Accept SIGQUIT during error recovery in auxiliary processes.

The bgwriter, checkpointer, walwriter, and walreceiver processes
claimed to allow SIGQUIT "at all times".  In reality SIGQUIT
would get re-blocked during error recovery, because we didn't
update the actual signal mask immediately, so sigsetjmp() would
save and reinstate a mask that includes SIGQUIT.

This appears to be simply a coding oversight.  There's never a
good reason to hold off SIGQUIT in these processes, because it's
going to just call _exit(2) which should be safe enough, especially
since the postmaster is going to tear down shared memory afterwards.
Hence, stick in PG_SETMASK() calls to install the modified BlockSig
mask immediately.

Also try to improve the comments around sigsetjmp blocks.  Most of
them were just referencing postgres.c, which is misleading because
actually postgres.c manages the signals differently.

No back-patch, since there's no evidence that this is causing any
problems in the field.

Discussion: https://postgr.es/m/CALDaNm1d1hHPZUg3xU4XjtWBOLCrA+-2cJcLpw-cePZ=GgDVfA@mail.gmail.com
This commit is contained in:
Tom Lane 2020-09-11 16:01:28 -04:00
parent 3c99230b4f
commit 7634bd4f6d
5 changed files with 65 additions and 8 deletions

View File

@ -495,6 +495,12 @@ AutoVacLauncherMain(int argc, char *argv[])
* If an exception is encountered, processing resumes here.
*
* This code is a stripped down version of PostgresMain error recovery.
*
* Note that we use sigsetjmp(..., 1), so that the prevailing signal mask
* (to wit, BlockSig) will be restored when longjmp'ing to here. Thus,
* signals will be blocked until we complete error recovery. It might
* seem that this policy makes the HOLD_INTERRUPTS() call redundant, but
* it is not since InterruptPending might be set already.
*/
if (sigsetjmp(local_sigjmp_buf, 1) != 0)
{
@ -1550,7 +1556,15 @@ AutoVacWorkerMain(int argc, char *argv[])

--- --- ---

[EXERCISE DIRECTIONS]: Write the next part of the commit page about accepting SIGQUIT during error recovery, picking up right after its last line. The material that comes next is from a separate source and has nothing to do with the commit page.

[SOURCE MATERIAL]:
--- --- ---

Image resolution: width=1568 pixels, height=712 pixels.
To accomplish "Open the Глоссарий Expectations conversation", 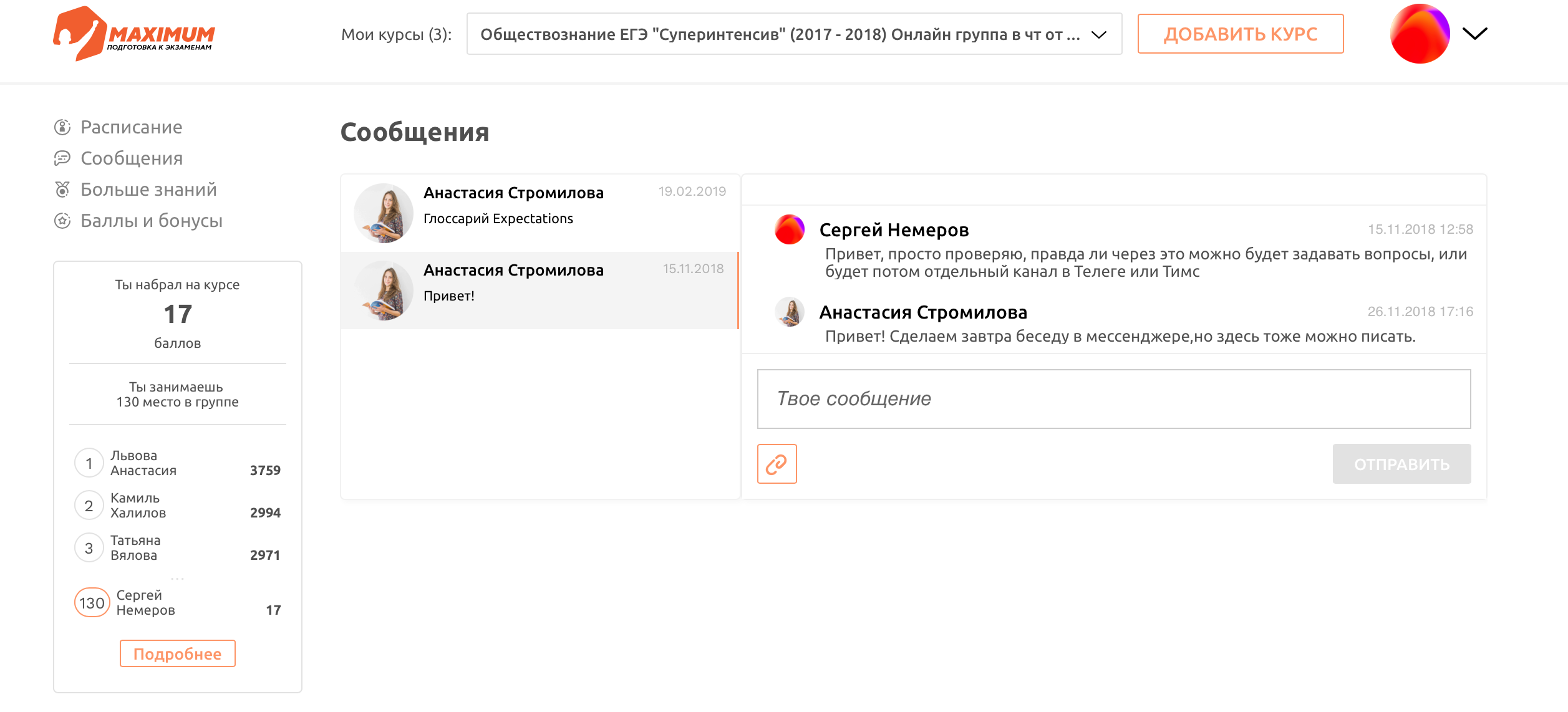I will point(540,213).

--- --- ---

[REPLY]:
/*
* If an exception is encountered, processing resumes here.
*
* See notes in postgres.c about the design of this coding.
* Unlike most auxiliary processes, we don't attempt to continue
* processing after an error; we just clean up and exit. The autovac
* launcher is responsible for spawning another worker later.
*
* Note that we use sigsetjmp(..., 1), so that the prevailing signal mask
* (to wit, BlockSig) will be restored when longjmp'ing to here. Thus,
* signals will be blocked until we exit. It might seem that this policy
* makes the HOLD_INTERRUPTS() call redundant, but it is not since
* InterruptPending might be set already.
*/
if (sigsetjmp(local_sigjmp_buf, 1) != 0)
{

View File

@ -115,8 +115,9 @@ BackgroundWriterMain(void)
*/
pqsignal(SIGCHLD, SIG_DFL);
/* We allow SIGQUIT (quickdie) at all times */
/* We allow SIGQUIT (SignalHandlerForCrashExit) at all times */
sigdelset(&BlockSig, SIGQUIT);
PG_SETMASK(&BlockSig);
/*
* We just started, assume there has been either a shutdown or
@ -140,7 +141,20 @@ BackgroundWriterMain(void)
/*
* If an exception is encountered, processing resumes here.
*
* See notes in postgres.c about the design of this coding.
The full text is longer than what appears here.